We all, as politicians, as mothers and—I will be inclusive in my definition, as I am pleased to say that one of the big changes in maternity services over the years is that fathers have become increasingly involved in the process—as parents, know—
I will finish, if I may.
We all know, from our own experiences, that this area is different from any other area of health care, not least because pregnancy is not an illness. However, it can be a condition that requires medical support. That support must be there when it is needed.
Not only do services change, but attitudes change as well. We need a strategy, throughout the country, supported by local review processes that, based on the guiding principles I have noted already, translates into practical reality on the ground.

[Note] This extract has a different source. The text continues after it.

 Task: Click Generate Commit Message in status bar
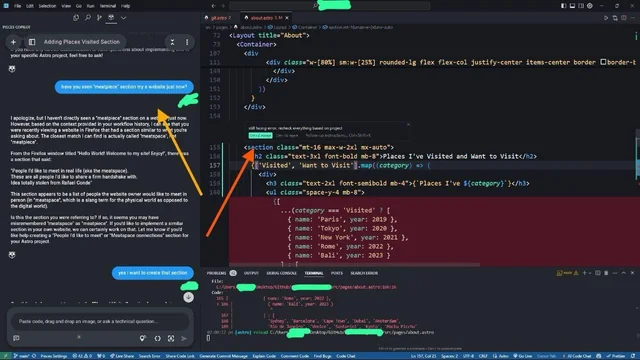click(223, 356)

That is why we are developing, for the first time ever, a national framework for maternity services across Scotland. It is a very inclusive process, which has been widely welcomed. It involves general practitioners, midwives, health visitors, obstetricians, gynaecologists, paediatricians, others and, crucially, women themselves. We hope that that will be published late in the autumn. It will act as an important national framework within which the local development and delivery of maternity services will take place across the country.
Nationally and locally, we are moving absolutely in the right direction in this very important service area. Space must be given to local boards and trusts to continue to improve and to develop services and the methods by which decisions are taken. Within the Executive, I will be doing everything in my power to ensure that that happens.
On a point of order. Would you reflect, Presiding Officer, that during the minister's speech, she mentioned Ayrshire not once, Ayrshire central hospital not once, and Ayrshire and Arran Health Board not once? In members' debates, there should be some response to the subject of the debate. It was undoubtedly an important and interesting discourse on maternity services, but it did not address a word of the motion.